It's funny what adult memories do to a kid. By seven, I'd learned how to play the district like a poorly-tuned fiddle. I was too smart for my own good, which meant no one trusted me, and I didn't blame them. "Weird little Asher Ember," they'd say, giving me sideways looks at the Hob. "Gets weirder every day." Sure, I was weird. Weird and alive, and determined to stay that way.
Then there's Katniss. Peeta. Haymitch. I know where they'll be in the story before they do, and I know how much it's going to hurt getting there. Key players, all of them. How do I get in with them early, get them on my side without changing things too soon? With strategic lying and lots of luck, that's how.
Humans are creatures of adaptability and by the time I was ten, I was basically living a double life: hopeless slacker by day, hopeless strategist by night. They were going to call my name at a reaping someday. I knew it. Everyone knew how these reincarnating plotline goes. Unless you're in denial or just plain stupid. So I practiced smiling for the cameras. I practiced stabbing for the careers. It's better to be prepared and paranoid rather than being useless and helpless.
Here's my favorite part: I got pretty good at both. By the time I hit twelve, I'd broken four knives, two bones, and every rule in the district. I'd also come to realize the irony of my situation: my unique knowledge, my one-in-a-billion advantage, might not be enough to save me. And if I wasn't careful, it'd get me killed before the Games even had the chance.
By thirteen, I'd learned how to hide my crazy well enough to make new friends. Not that they'd call themselves that. Gale Hawthorne was the first. Or maybe I was the first, worming my way into his trading gig and pretending to care more about payment than the company. His only girl "friend", Katniss, followed, suspicious of me from day one. Then I started hanging around a certain drunken victor until he agreed to teach me, reluctantly, how not to die.
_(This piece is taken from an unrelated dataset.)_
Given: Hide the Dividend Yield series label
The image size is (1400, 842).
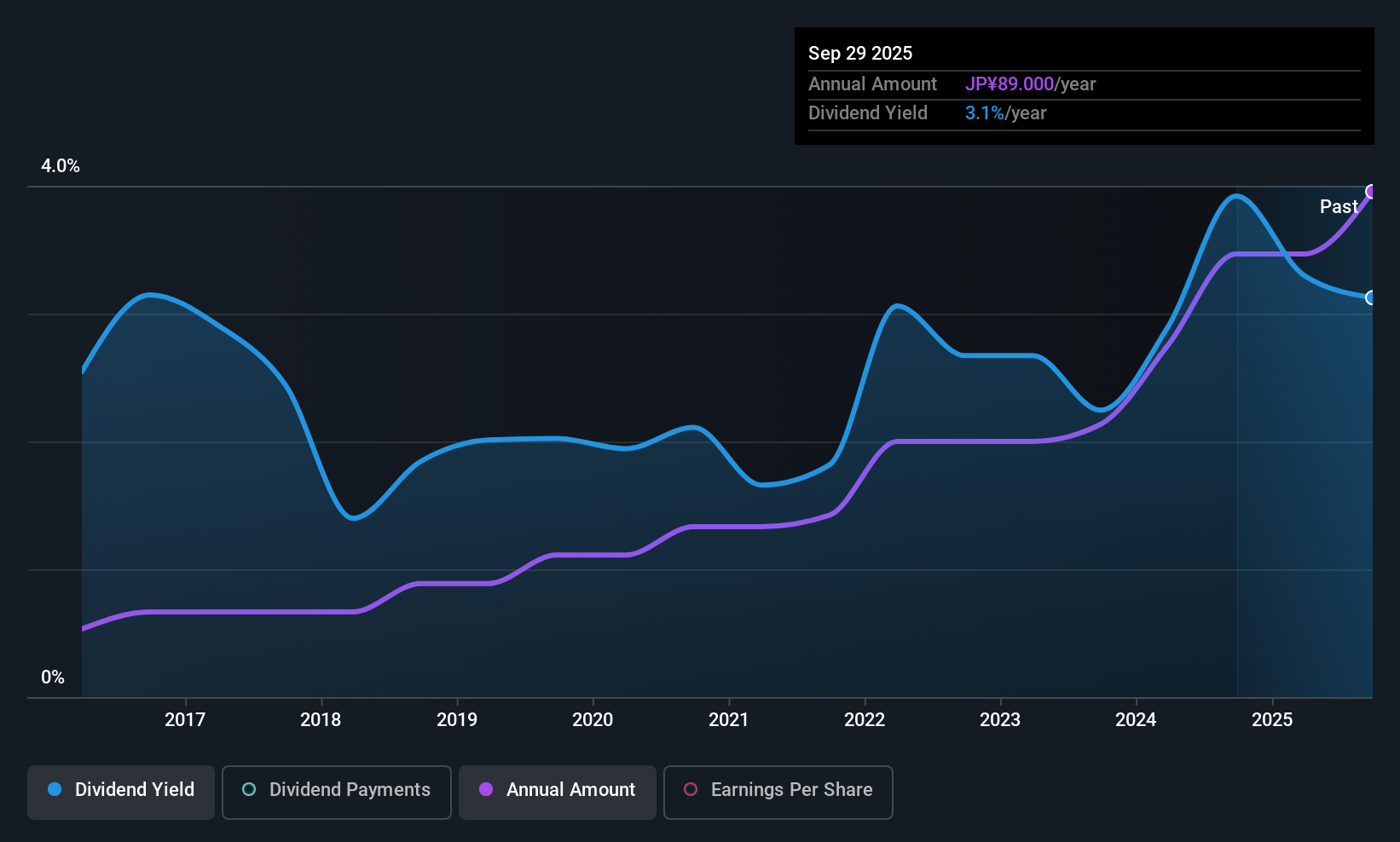Looking at the screenshot, I should click(135, 790).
So here we are, almost at the present. Me at seventeen, sitting in my half-Seam, half-Town house and nursing a split lip Haymitch generously gave me for my birthday. Ladies and gentlemen of Panem, you're probably wondering: what kind of future does this charming kid have? Well, my imaginary audience, I'll let you know as soon as I figure it out.
=====
Haymitch spent a year trying to dodge my eight-year-old shadow before he gave up. Before he started to train me. He shuffles down an alley and I keep my distance, a smirk away from being caught. Poor man couldn't shake me. I followed him everywhere until he finally gave in just to make me stop.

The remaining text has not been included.